Une parole performative c'est quand notre bon roi Emmanuel décide tout seul, un soir d'élections en Europe, de dire : "Je dissous l'Assemblée Nationale française"
Le simple fait de prononcer ces mots accomplit l'effet annoncé, en plus de foutre la merde, c'est ce que l'on appelle une portée performative.
Je pense qu’il y a une forme d’anxiété qu'il en soit de même pour l'utilisation d'un mot comme "autisme".

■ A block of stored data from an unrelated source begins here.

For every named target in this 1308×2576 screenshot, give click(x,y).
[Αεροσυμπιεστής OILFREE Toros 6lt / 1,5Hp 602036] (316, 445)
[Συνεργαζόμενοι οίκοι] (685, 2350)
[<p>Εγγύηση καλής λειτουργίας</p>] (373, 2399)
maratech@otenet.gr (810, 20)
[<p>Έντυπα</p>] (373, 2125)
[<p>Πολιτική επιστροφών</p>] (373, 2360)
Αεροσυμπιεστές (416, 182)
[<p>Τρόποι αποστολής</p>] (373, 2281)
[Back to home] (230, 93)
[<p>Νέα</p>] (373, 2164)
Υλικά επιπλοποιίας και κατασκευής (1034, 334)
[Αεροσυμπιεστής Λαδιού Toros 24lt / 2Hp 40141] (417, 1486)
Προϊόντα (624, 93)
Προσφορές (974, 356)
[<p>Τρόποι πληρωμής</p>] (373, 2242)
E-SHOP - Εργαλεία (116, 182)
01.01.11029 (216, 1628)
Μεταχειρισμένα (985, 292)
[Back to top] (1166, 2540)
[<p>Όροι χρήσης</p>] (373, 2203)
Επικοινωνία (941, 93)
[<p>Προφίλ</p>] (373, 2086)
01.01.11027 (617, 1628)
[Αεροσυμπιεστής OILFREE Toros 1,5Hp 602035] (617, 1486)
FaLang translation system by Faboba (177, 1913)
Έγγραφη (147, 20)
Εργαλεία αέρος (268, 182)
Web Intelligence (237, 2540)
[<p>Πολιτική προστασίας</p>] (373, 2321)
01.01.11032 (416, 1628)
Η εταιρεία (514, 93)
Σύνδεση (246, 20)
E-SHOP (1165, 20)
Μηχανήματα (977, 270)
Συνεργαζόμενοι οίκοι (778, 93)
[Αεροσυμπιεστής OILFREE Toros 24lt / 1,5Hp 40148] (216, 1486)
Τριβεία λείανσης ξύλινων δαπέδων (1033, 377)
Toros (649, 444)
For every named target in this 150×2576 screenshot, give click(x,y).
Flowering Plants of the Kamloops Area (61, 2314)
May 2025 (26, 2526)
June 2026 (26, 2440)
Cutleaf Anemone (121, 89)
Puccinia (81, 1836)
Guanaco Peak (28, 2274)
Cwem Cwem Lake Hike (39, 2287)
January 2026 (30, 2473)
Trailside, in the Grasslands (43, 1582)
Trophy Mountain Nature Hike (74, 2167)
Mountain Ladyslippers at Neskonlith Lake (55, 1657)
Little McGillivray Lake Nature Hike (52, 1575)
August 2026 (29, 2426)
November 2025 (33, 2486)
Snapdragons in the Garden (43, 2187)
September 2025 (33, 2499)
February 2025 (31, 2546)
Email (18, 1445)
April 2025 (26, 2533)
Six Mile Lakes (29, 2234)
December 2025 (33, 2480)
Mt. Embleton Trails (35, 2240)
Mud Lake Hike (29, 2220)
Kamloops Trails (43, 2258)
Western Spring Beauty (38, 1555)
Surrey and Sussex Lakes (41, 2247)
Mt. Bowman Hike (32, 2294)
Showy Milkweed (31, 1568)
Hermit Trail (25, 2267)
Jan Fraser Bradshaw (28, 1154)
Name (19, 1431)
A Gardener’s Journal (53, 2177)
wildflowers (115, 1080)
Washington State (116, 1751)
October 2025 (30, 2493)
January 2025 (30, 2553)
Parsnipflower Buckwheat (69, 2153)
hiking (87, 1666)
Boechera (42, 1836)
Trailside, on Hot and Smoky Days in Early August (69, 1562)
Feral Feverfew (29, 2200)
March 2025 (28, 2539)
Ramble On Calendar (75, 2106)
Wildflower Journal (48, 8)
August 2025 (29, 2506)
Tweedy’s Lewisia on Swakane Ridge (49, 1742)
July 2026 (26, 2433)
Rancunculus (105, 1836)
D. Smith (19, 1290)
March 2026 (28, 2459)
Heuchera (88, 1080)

Si je dis "je suis autiste", ou même si je commence un auto-diagnostic, PAF je serais une personne différente et pire de qui j'étais hier, et ce de manière irréversible.
Il n'en est rien.
Voici ce qu'il se passe si vous dites "je suis autiste" et que vous vous etes plantés
Vous allez rencontrer des gens dont vous pensez être proches, mais en fait non
Vous allez piocher dans les ressources de la communauté et vous essayez les stratégies, mais ca ne donne pas d'effets flagrants.
Vous vous lassez un peu.
Vous comprenez que vous vous etes plantés.
Vous arrêtez de dire "je suis autiste"
Et il ne s'est absolument rien passé de grave
Voyez ? C'est simple en fait, et maintenant que vous l'avez déjà un peu entrainée, votre intuition commence déjà à vous jouer moins de tours qu'avant.